The pipe organ and its tradition in York County: ‘It is a whole orchestra in itself’
While interest in organ music has waned, Sam Keeney, seen here at a recent concert, has been steadfast in promoting the instrument.
Organs and their magnificent musical sounds have been losing popularity in recent years, although 250 people came out for a recent holiday concert in York County.
And those who know how to play them well are growing scarce, too.
York County has a long association with the instrument.
David Tannenberg’s famous pipe organ, constructed for York’s Christ Lutheran Church in 1804, is the best-known in the county. It also has the distinction as the instrument of choice at the organ-maker’s own funeral… .
Tanneberg died before finishing it, and John Hall, his assistant, put on the finishing touches.
They did their work well. Today, organists regularly play the Tannenberg organ at the York County Heritage Trust.

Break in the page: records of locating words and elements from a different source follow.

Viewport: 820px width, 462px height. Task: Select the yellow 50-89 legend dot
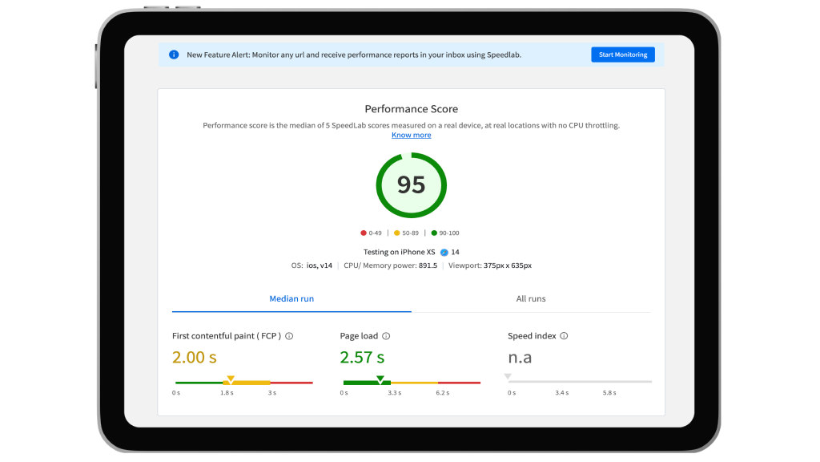pyautogui.click(x=396, y=233)
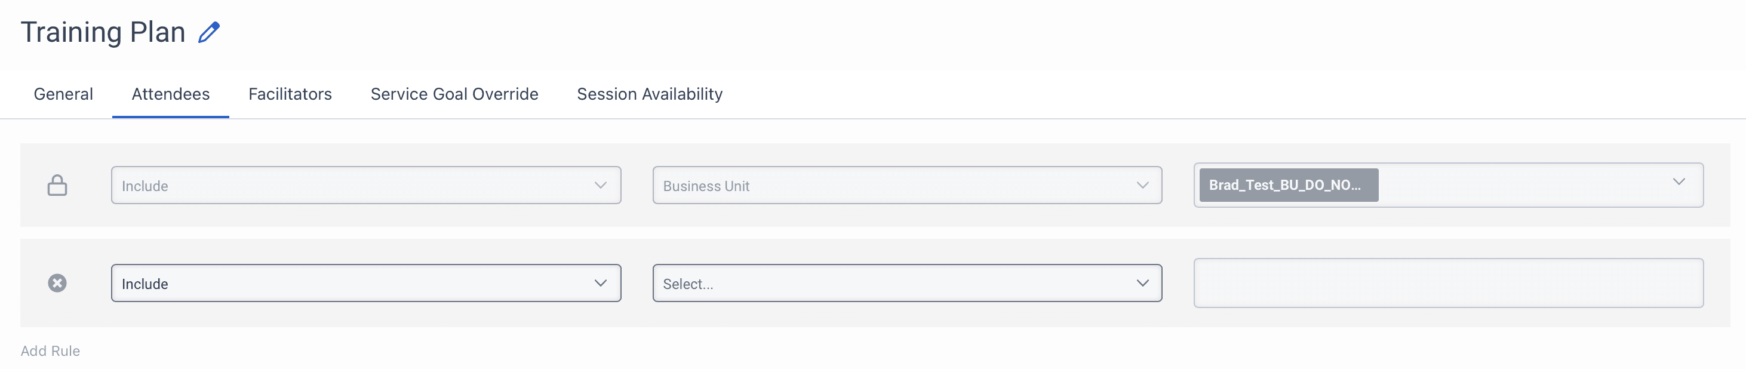Expand the chevron on the second Include dropdown

[x=601, y=283]
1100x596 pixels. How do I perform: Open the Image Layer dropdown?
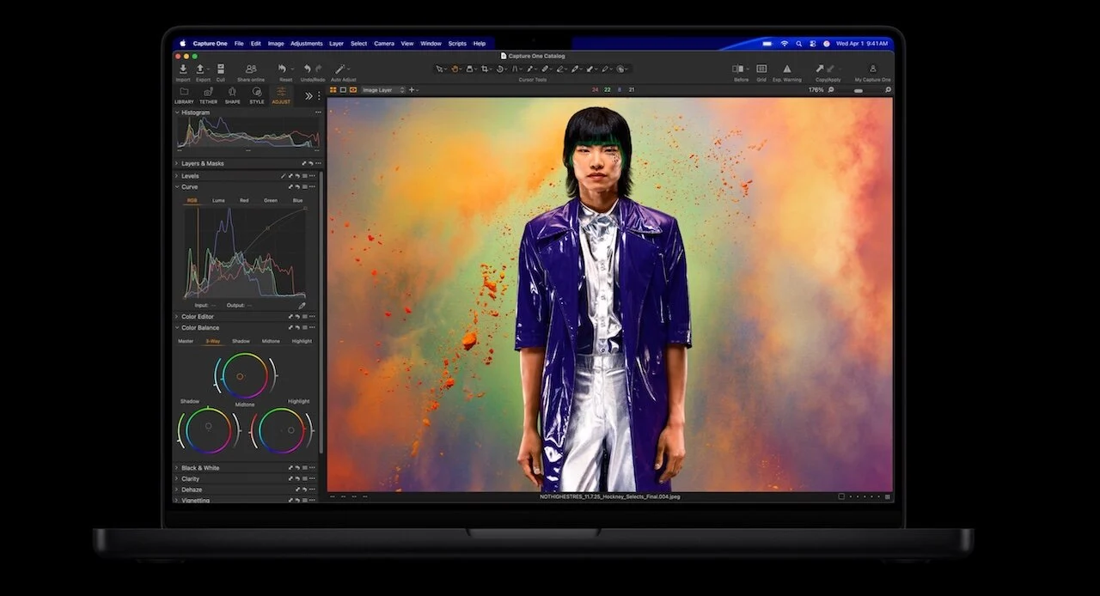tap(382, 89)
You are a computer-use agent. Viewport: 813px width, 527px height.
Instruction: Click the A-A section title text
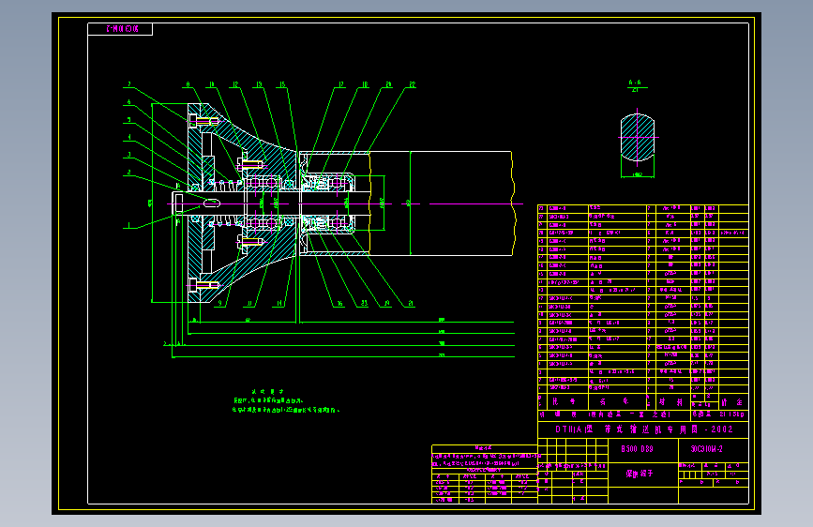635,83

Despite Tanneberg’s well-known brand, few county churches had organs before the Civil War. Many purchased after the war were of a small portable variety.
Bellows produced wind for the sound of these early church organs. Often, boys manned the bellows. Sometimes, music stopped in the middle of anthems or hymns when boys working the bellows grew tired.
After the turn of the century, some congregations accepted Andrew Carnegie’s offer to purchase pipe organs.
The best-known pipe organ since Tanneberg’s operates at St. Matthew Lutheran in Hanover.
The massive Austin Organ, installed in 1925 and enhanced since, uses about 15,000 pipes.
A program describing the organ said it simply: “It is a whole orchestra in itself.” Call the church for visitor’s information. http://www.stmattlutheran.org.
The loss of interest in organs and their music means the loss of a key part of York County’s musical voice.